Install and configure the application in Sphinx. Sphinx install and configure the application. sphinx install and configure sphoff is a full-text search engine developed by Russian AndrewAksyonoff. It is intended to provide other applications with high-speed, space occupation, high-end Sphinx installation and configuration applications, and sphinx installation and configuration
Sphoff is a full-text search engine developed by Russian Andrew Aksyonoff. It is intended to provide other applications with full-text search functions featuring high speed, space occupation, and high result relevance. Sphinx can be easily integrated with SQL databases and scripting languages. Currently, the built-in MysqL and PostgreSQL database data sources support reading xml data in a specific format from standard input. By modifying the source code, you can add new data sources (for example, native support for other types of DBMS)

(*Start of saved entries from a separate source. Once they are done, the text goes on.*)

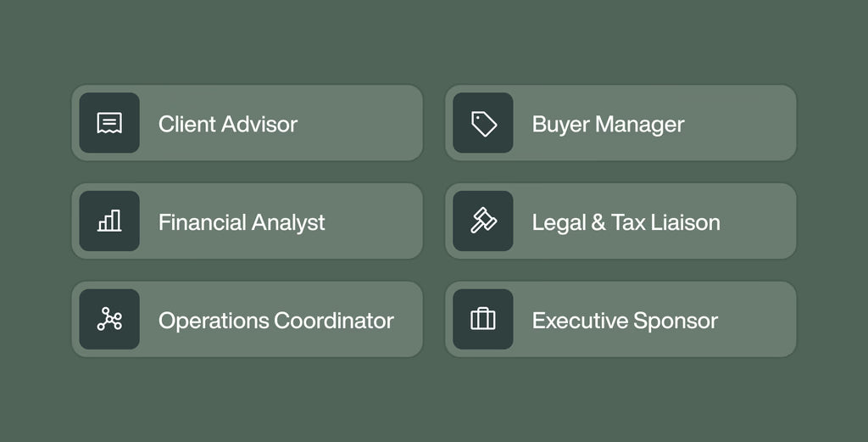Click blank space inside the Financial Analyst card
The height and width of the screenshot is (442, 868).
374,221
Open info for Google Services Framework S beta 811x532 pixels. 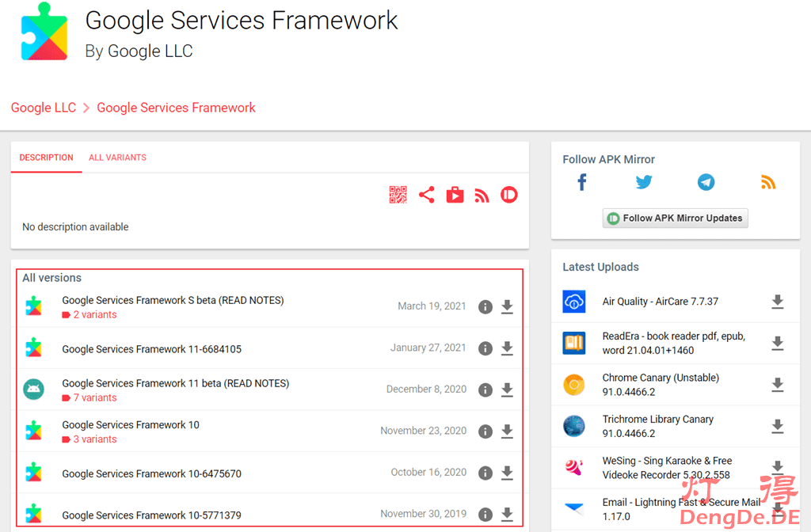pyautogui.click(x=485, y=306)
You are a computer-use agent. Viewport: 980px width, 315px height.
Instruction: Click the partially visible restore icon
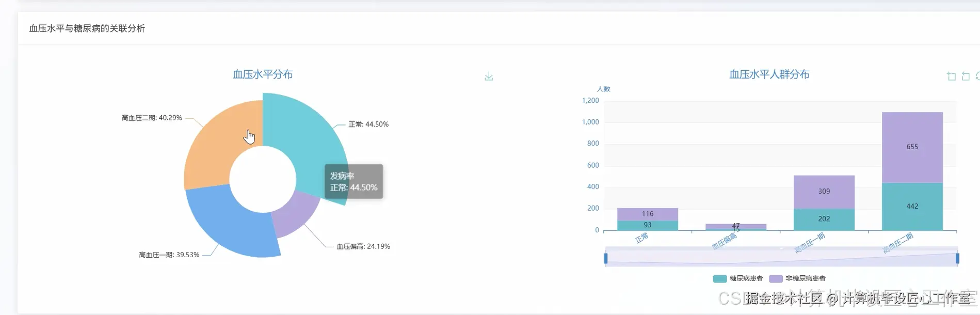[x=977, y=76]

1. sphsf-chinese word segmentation
Chinese full-text search is based on semantics. Currently, most databases do not support Chinese full-text search, such as Mysql. If you need to search the full text of Chinese characters, you also need some plug-ins, such as coreseek and sfc.
- CoreseekIt is the most widely used sphinx full-text search. It provides a Chinese word segmentation package designed for Sphinx.LibMMSeg. It also provides binary distributions for multiple systems, including rpm, deb, and binary packages in windows.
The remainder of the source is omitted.